Task statement: Render every line of the items as a Markdown table with the columns "Row" and "Line," skipping blank lines. Leave the pictures out of your answer.

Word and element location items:
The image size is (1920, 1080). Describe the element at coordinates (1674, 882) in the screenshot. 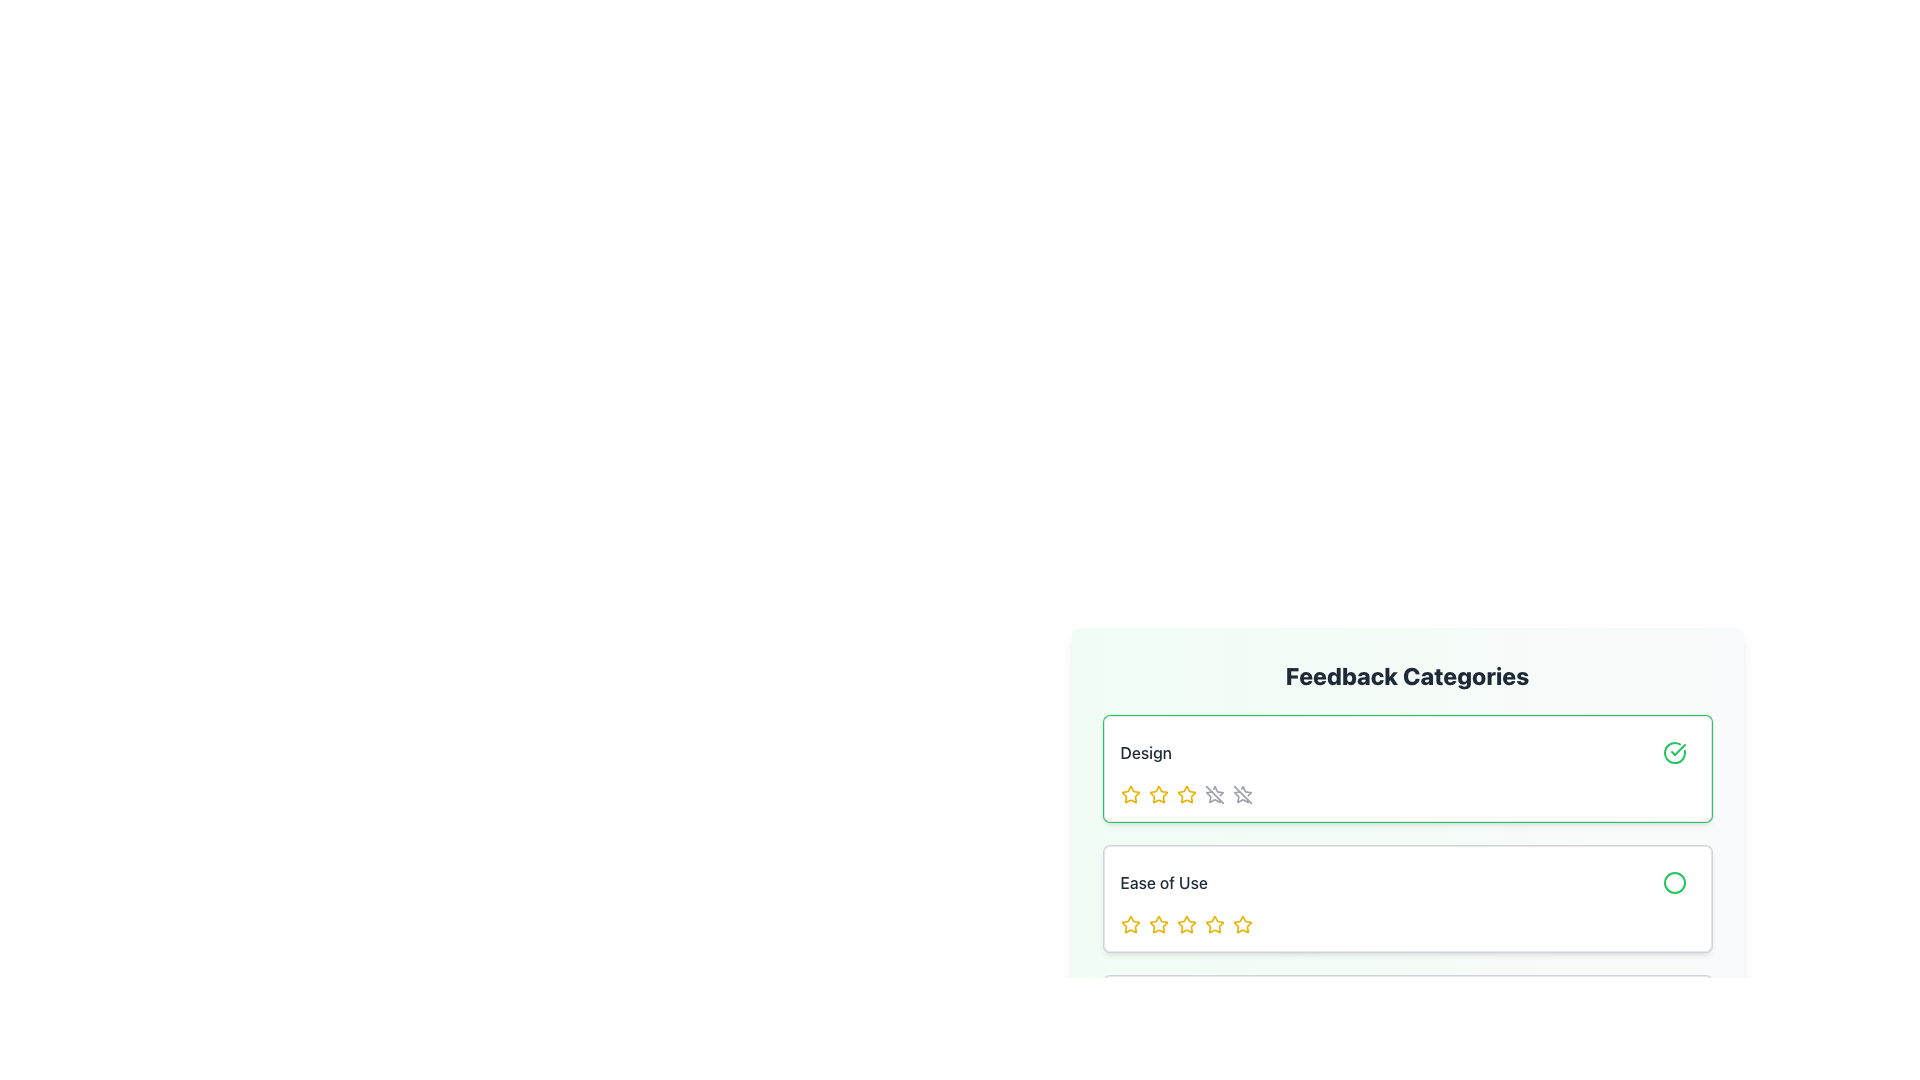

I see `the circular feedback indicator icon located at the far right of the 'Ease of Use' category in the feedback section of the application` at that location.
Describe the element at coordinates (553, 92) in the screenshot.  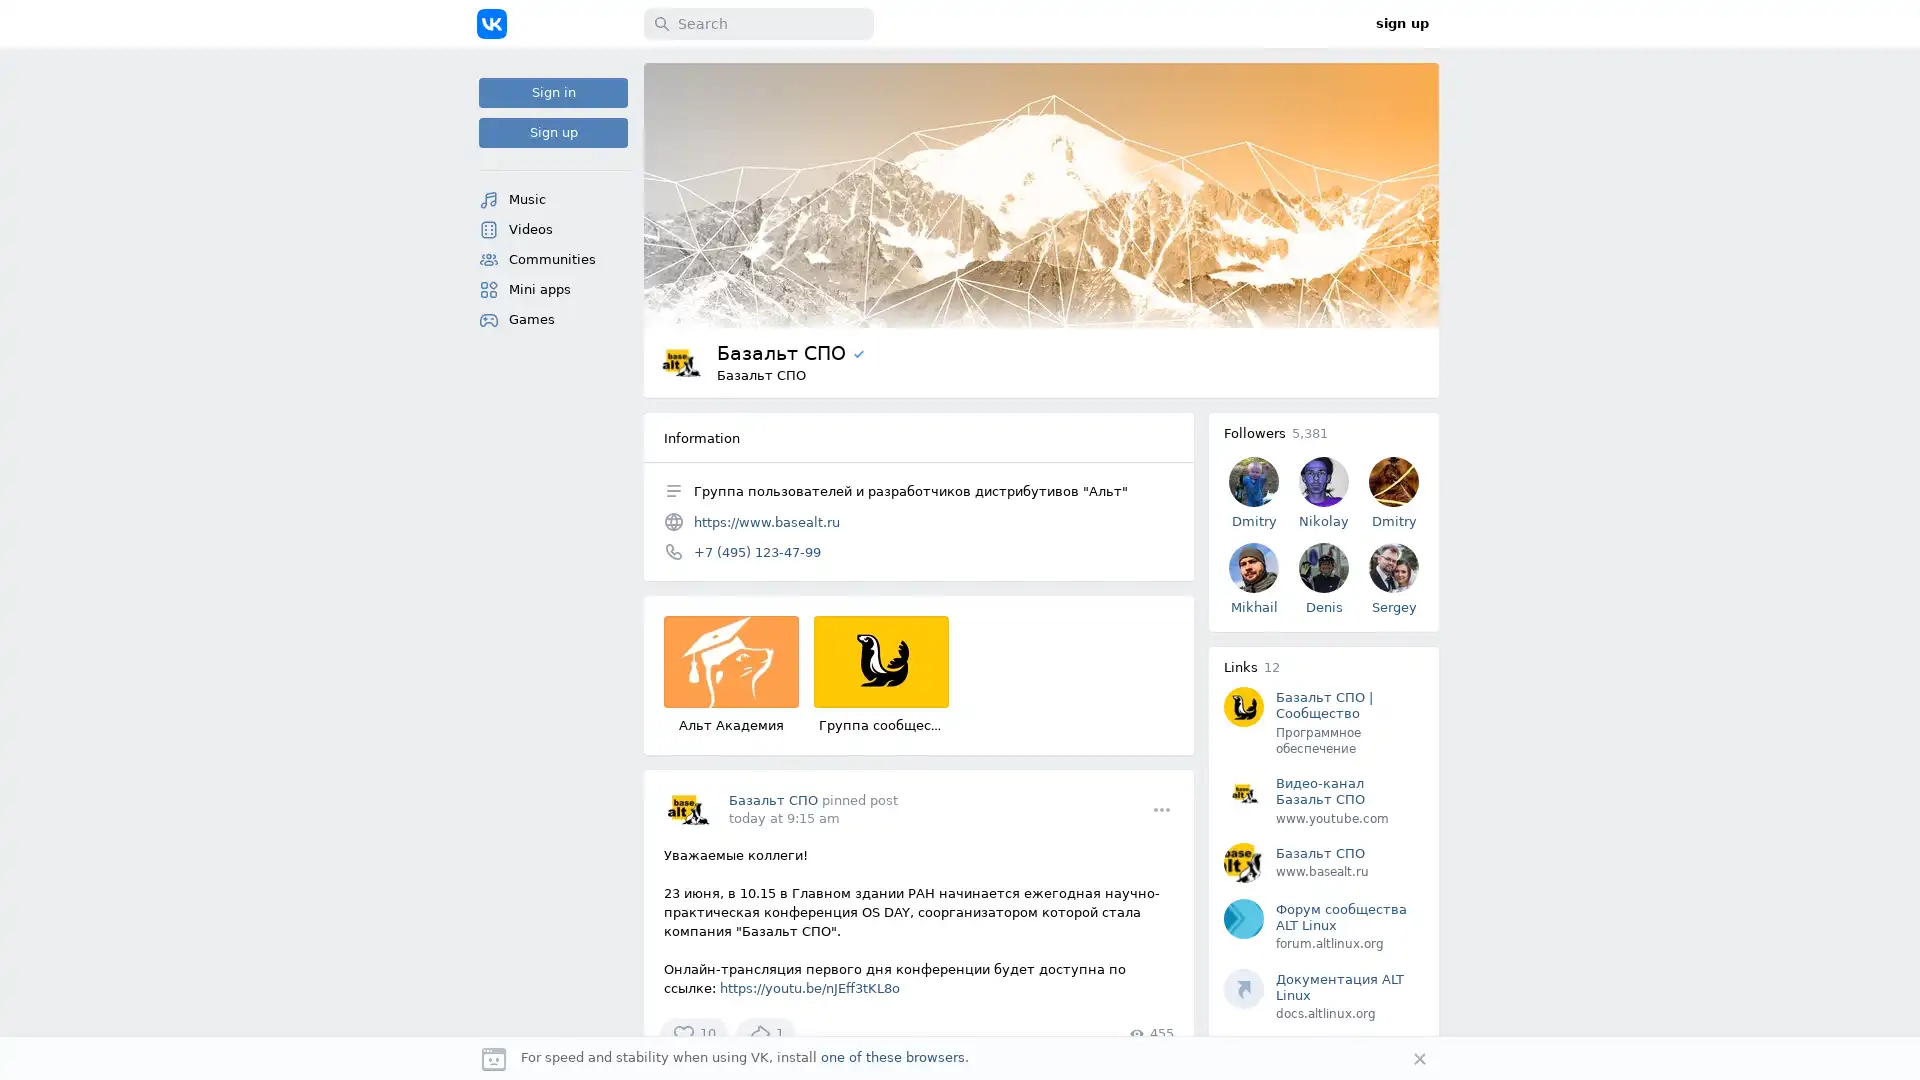
I see `Sign in` at that location.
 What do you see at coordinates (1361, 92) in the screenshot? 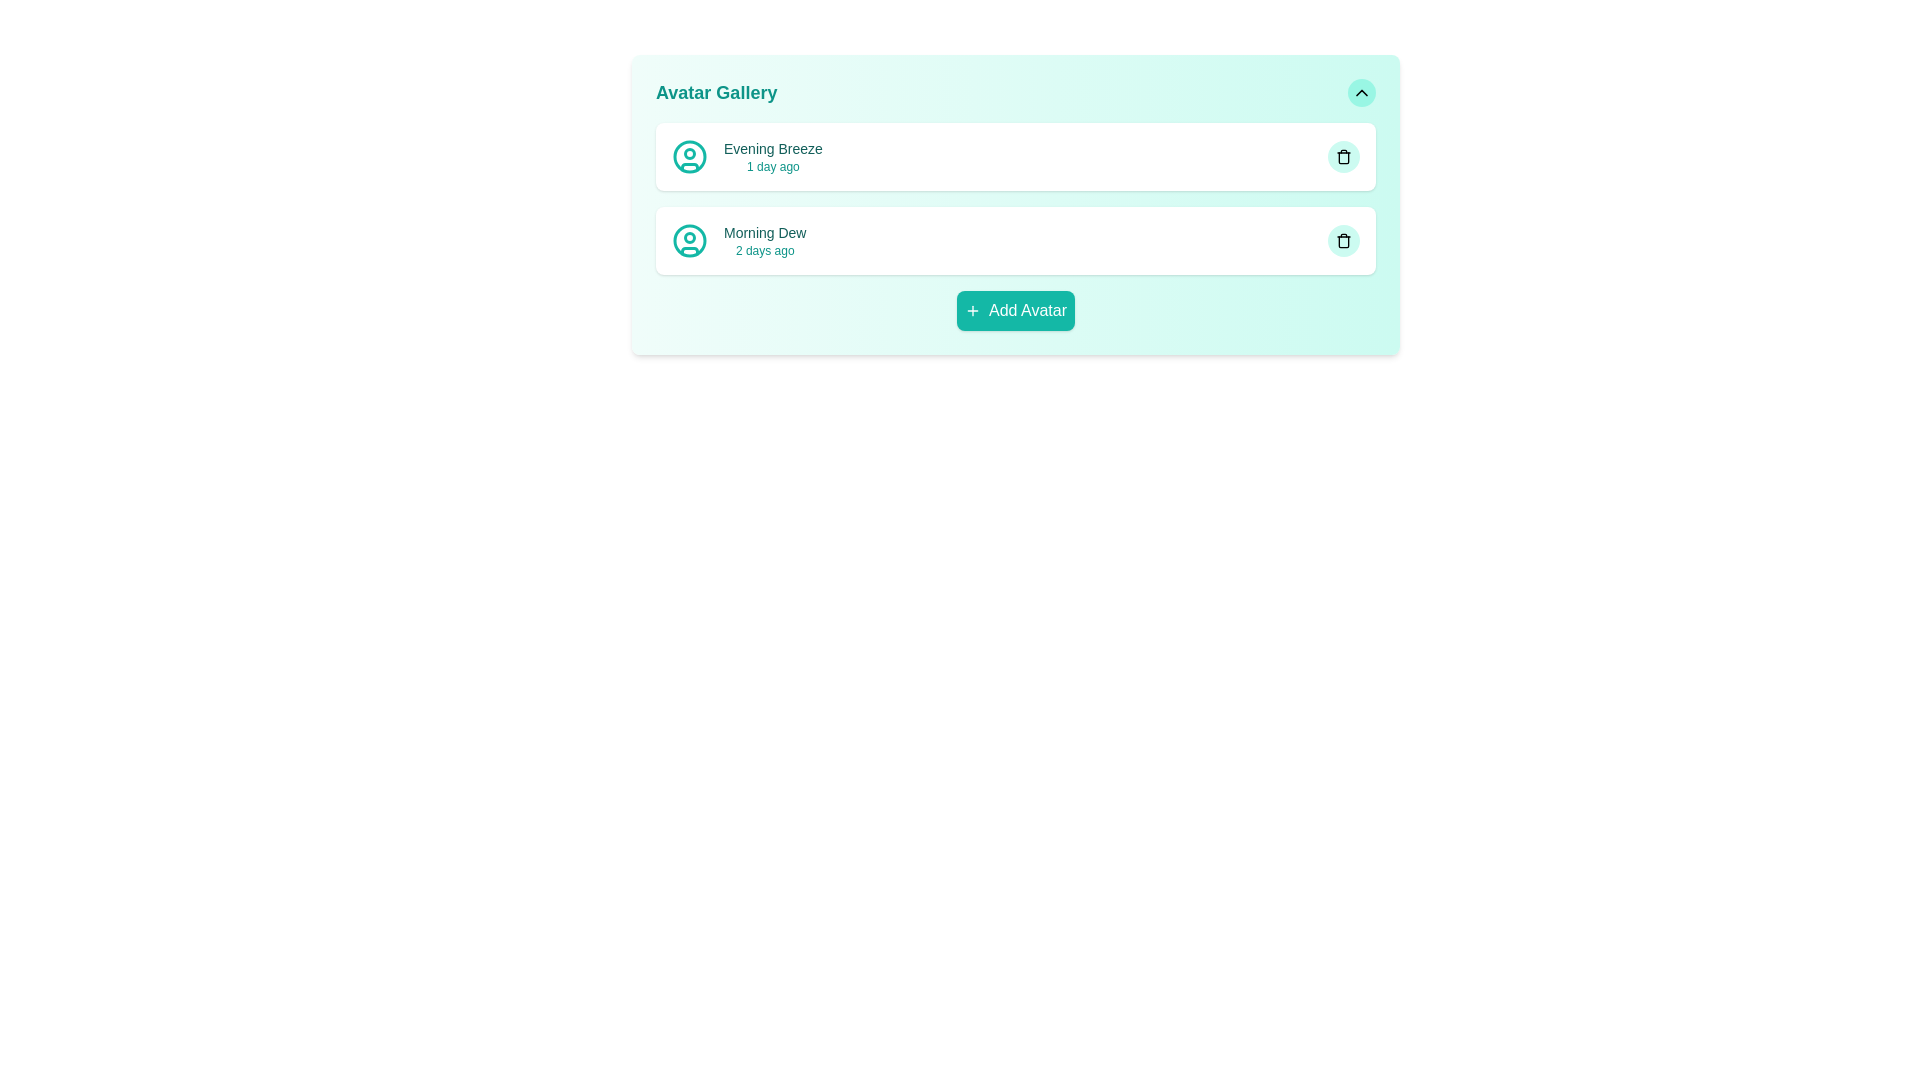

Output:
| Row | Line |
|---|---|
| 1 | The image size is (1920, 1080). Describe the element at coordinates (1674, 882) in the screenshot.  |
| 2 | I see `the circular feedback indicator icon located at the far right of the 'Ease of Use' category in the feedback section of the application` at that location. |
| 3 | Describe the element at coordinates (553, 92) in the screenshot.   |
| 4 | I see `Sign in` at that location. |
| 5 |  What do you see at coordinates (1361, 92) in the screenshot?  |